Pandore, la curiosité et l’espoir : un mythe pour comprendre notre vie psychique

Il existe des histoires si anciennes qu’elles semblent avoir précédé le langage lui-même. Le mythe de Pandore en est une. Ce récit traverse les millénaires sans perdre une once de sa pertinence.

Peut-être parce qu’elles ne parlent pas du monde. Elles parlent de nous de la façon dont nous construisons le sens de ce qui nous arrive, dont nous racontons notre propre vie à nous-mêmes et aux autres. Le mythe de Pandore est de ceux-là : moins une explication de l’origine des maux du monde qu’un miroir tendu à notre manière d’habiter notre histoire.

 

 

Le mythe, dans ses grandes lignes

Zeus, irrité par Prométhée qui a dérobé le feu pour le donner aux mortels, conçoit une vengeance subtile. Il demande à Héphaïstos de façonner une femme d’une beauté troublante : Pandore, celle qui reçoit tous les dons. Chaque dieu lui offre un présent, la grâce, la persuasion, le désir, la curiosité. Puis Zeus lui remet une jarre, que la tradition a longtemps appelée « boîte » en lui signifiant de ne jamais l’ouvrir. Pandore ouvre la jarre.

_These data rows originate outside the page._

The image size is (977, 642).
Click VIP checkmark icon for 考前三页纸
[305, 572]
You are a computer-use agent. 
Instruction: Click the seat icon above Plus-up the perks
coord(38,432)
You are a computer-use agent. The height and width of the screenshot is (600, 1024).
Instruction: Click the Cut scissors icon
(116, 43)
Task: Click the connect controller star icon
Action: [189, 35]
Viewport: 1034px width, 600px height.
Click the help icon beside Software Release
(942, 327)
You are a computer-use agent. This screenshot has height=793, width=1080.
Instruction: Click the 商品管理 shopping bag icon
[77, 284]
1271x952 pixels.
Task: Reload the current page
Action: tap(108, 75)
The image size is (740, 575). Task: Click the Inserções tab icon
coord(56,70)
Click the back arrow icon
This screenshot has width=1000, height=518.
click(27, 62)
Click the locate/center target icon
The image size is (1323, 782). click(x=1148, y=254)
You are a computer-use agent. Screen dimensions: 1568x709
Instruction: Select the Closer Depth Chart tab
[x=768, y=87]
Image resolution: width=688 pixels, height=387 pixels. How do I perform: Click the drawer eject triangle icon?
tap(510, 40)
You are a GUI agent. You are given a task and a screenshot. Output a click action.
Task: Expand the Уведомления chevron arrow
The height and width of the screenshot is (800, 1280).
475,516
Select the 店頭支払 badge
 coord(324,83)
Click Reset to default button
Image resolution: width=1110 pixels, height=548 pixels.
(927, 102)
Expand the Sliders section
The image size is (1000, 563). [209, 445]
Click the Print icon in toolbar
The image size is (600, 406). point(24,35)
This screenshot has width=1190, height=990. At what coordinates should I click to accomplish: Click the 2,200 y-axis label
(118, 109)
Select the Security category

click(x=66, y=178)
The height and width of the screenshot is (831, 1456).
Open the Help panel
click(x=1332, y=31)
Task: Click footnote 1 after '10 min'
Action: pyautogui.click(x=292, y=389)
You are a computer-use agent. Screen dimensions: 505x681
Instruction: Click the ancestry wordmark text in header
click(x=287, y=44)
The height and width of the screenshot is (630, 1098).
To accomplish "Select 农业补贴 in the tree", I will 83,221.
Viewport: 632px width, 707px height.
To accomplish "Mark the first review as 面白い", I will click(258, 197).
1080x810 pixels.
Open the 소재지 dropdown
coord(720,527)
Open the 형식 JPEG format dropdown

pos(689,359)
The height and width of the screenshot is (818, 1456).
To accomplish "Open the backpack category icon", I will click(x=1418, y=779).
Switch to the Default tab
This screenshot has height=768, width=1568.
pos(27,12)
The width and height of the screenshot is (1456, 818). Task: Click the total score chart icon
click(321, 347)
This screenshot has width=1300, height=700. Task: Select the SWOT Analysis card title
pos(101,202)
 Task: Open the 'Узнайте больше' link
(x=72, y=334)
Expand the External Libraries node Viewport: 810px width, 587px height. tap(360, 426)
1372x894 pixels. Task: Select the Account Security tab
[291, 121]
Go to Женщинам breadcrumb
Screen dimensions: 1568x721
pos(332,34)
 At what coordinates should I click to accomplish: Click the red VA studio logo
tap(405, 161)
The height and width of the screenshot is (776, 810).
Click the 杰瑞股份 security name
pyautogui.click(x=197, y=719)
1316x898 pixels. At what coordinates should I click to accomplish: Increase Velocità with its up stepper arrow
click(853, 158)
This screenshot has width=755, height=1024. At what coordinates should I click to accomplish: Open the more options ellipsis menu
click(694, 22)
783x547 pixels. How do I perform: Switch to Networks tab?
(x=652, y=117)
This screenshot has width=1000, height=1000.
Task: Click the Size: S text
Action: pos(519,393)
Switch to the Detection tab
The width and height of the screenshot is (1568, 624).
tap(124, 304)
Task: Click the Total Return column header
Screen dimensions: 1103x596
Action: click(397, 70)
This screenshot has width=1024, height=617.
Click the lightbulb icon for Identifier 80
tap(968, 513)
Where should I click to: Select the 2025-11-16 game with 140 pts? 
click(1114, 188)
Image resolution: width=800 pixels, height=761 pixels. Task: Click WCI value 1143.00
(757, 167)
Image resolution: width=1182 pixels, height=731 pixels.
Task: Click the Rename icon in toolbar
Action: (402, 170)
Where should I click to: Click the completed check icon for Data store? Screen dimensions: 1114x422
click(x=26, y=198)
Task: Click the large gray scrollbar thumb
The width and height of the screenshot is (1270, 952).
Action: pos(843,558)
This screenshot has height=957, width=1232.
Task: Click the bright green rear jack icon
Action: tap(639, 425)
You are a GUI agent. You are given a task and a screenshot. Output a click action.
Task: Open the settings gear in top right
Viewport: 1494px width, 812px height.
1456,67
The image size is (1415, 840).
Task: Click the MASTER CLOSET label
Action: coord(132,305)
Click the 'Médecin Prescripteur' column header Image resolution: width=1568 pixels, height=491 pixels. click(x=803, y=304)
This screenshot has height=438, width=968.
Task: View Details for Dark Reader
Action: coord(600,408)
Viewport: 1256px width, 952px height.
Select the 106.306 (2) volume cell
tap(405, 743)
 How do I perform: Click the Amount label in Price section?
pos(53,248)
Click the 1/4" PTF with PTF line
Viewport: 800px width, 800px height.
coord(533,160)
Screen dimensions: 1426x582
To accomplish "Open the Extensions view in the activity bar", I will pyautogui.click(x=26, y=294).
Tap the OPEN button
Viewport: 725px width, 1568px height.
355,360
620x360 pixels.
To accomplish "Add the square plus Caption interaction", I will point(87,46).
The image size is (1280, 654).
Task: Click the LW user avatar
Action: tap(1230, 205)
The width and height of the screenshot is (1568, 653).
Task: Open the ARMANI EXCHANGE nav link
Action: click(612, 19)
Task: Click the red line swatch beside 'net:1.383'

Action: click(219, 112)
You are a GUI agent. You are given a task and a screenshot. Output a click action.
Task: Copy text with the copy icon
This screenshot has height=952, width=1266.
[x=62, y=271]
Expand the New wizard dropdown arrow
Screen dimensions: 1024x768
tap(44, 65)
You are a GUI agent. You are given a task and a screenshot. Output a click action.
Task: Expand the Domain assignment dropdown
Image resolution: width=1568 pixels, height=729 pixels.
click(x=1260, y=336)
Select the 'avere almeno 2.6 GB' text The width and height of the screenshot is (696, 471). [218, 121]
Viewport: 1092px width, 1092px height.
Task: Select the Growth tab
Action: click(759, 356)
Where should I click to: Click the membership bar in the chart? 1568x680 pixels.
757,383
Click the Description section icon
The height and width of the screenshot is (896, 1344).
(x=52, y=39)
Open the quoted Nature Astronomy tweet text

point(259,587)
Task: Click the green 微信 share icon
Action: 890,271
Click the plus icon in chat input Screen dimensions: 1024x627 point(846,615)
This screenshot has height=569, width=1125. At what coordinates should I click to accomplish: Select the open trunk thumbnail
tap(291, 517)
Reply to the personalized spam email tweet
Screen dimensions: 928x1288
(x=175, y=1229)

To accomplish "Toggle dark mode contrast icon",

Les maux du monde s’en échappent, maladies, guerres, jalousies, souffrances de toutes sortes. Elle referme précipitamment le couvercle. Et au fond, une seule chose demeure : Elpis, l’Espoir.

 

Première lecture : quel récit portons-nous sur nous-mêmes ?

La lecture la plus répandue fait de Pandore une figure coupable. Une Ève grecque, en somme. La curiosité punie, la faute originelle, le malheur attribué à un geste irréfléchi. Cette lecture mérite d’être challengée et c’est précisément là que l’approche narrative entre en scène. Nos souffrances ne sont jamais des faits bruts. Elles sont toujours déjà racontées, filtrées par une histoire dominante qui sélectionne certains événements, en efface d’autres, et finit par se présenter comme la seule vérité possible sur qui nous sommes. Pandore coupable, c’est une histoire dominante. Et comme toute histoire dominante, elle a une fonction : donner un coupable, un sens, une causalité simple à ce qui est fondamentalement complexe et douloureux.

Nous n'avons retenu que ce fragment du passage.